ABEL IBARRA –
Aparte de ser el título de un libro de Alexis de Tocqueville, Democracia en América es un axioma que señala la esencia cultural, es decir, la manera como se existe en Estados Unidos, este país generoso pero competitivo que escogimos para vivir. ¿Por qué? Hay muchas razones, pero nos contentamos por el momento con lo que dijeron próceres y poetas cuando le pusieron pulmón igualitario a este territorio que nació entre sueños que sangran. Los padres fundadores (la lista es larga) se metieron entre pecho y espalda, alma y corazón, el terco argumento del bienestar común y los poetas le pusieron la música de las palabras para que sonara mejor en los oídos de todos.

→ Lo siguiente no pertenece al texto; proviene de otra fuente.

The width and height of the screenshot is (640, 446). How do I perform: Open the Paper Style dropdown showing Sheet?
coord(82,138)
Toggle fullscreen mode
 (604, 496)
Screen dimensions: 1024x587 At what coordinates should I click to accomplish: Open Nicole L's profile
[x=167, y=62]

Aun con la pesadilla de la Guerra Civil sobre sus párpados, Lincoln dijo que el asunto debía ser “el gobierno del pueblo, por el pueblo y para el pueblo”, y, Rubén Darío, nuestro príncipe latinoamericano primero, se le iguala al proverbio cuando celebra la democracia en su “Oda a Roosevelt” con unos versos perennes, para terminar diciendo que “lo demás es tuyo, Walt Whitman”, manera hiperbólica y amable de decir que un hombre es todos los hombres. Sí, cuando el poeta dice “Yo Walt Whitman, un cosmos, el hijo predilecto de Manhattan, me celebro y me canto a mí mismo”, está asumiendo para sí el deseo magnífico de igualarse con cualquier terrícola en un canto que los hace a todos de un mismo “hueso de mis huesos y carne de mi carne”, como lo quería el mejor de nuestros apóstoles, el Cristo permanente.

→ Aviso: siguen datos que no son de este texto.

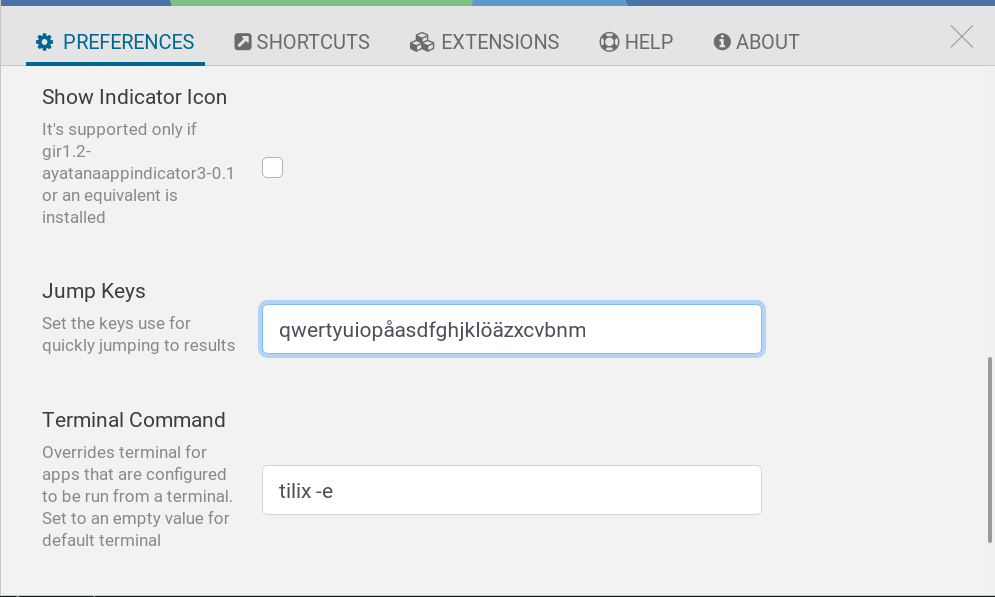
Task: Open the EXTENSIONS tab
Action: [x=495, y=42]
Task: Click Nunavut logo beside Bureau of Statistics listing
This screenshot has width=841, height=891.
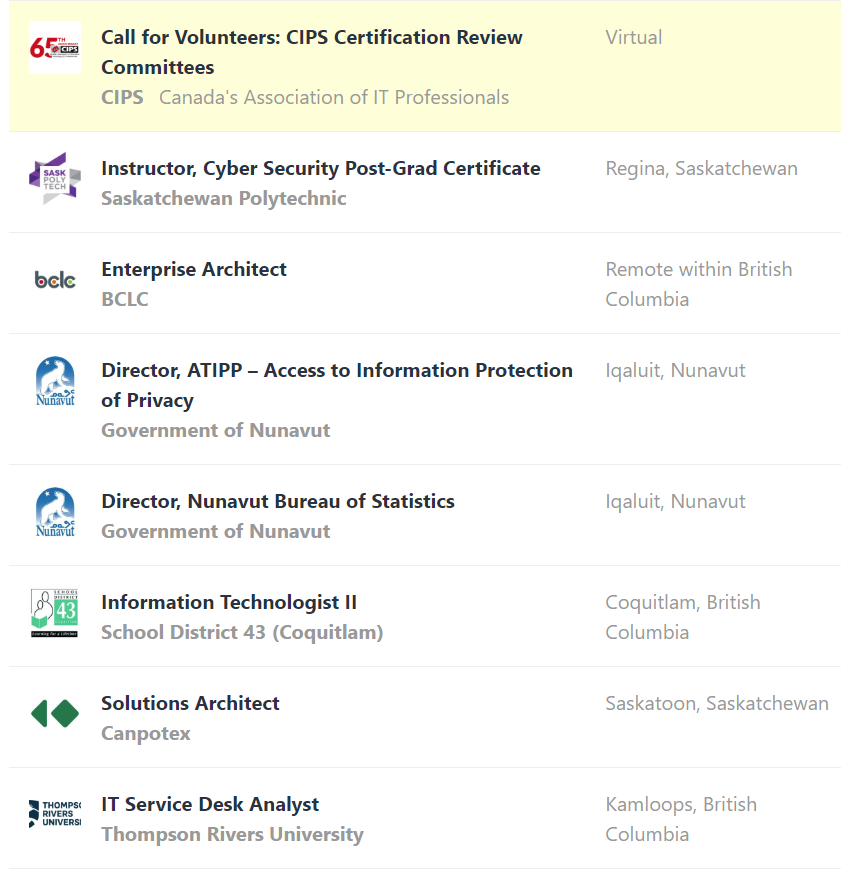Action: 55,512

Mark Twain, quien andaba fatigando estos caminos americanos de Dios con el carnet de identidad de Samuel Langhorne Clemens, se metió hasta el barro en los intersticios del espíritu humano, al contar la historia de dos muchachejos, Huckleberry Finn y Tom Sawyer, quienes andaban por el mar móvil del río Mississippi, jorungándole la paciencia a todas las convenciones del momento. Los puso a navegar en la misma balsa de redención junto a un negro (ahora los llaman afroamericanos, para no ofender, cosa que ofende más) quien se quitó de encima la espalda sumisa de “La cabaña del Tío Tom”, del mismo modo como la secesión terrible rompió el yugo de la esclavitud que hacía pasto en los estados del sur. Mark Twain puso a Huckleberry Finn y a Tom Sawyer (el veedor, el auscultador) a merodear por los lados del futuro, mientras el resto de los americanos hacía cola para entrar en una modernidad en entredicho.

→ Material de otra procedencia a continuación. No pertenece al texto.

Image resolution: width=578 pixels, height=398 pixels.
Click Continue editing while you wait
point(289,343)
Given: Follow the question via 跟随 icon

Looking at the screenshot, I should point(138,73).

Pero la modernidad llegó más de golpe que de verso y asistimos recientemente al acto de elegir presidente, es decir, escoger al hermano mayor, al ductor, al guía espiritual y carnoso, de un país que respira con el pulmón de gente venida de cualquier latitud. El actual presidente, que debía ser el de todos, escogió sólo una parte de quienes pisan en este territorio, convertido en un hermano mayor díscolo y boca floja que mete baza en los corazones. De allí su éxito y su fracaso. Triunfó adversando la aberración del “political correctnes”, lo políticamente correcto, aserto perverso desde su enunciado, porque lo político, más que correcto, debería ser “justo”, de modo que funcione para todos. Pero va a fracasar, Estados Unidos nació de todas las minorías venidas de cualquier latitud, comenzando por los “Pillgrims” y terminando por el último latinoamericano, los nuevos peregrinos. Es una lástima que tengan que transcurrir años de un mandato arrogante y pendenciero, para que sus seguidores, convertidos en fanáticos de un culto asfixiante, se den cuenta de que perdimos el tiempo. Pero siempre es así, pagan justos por pecadores.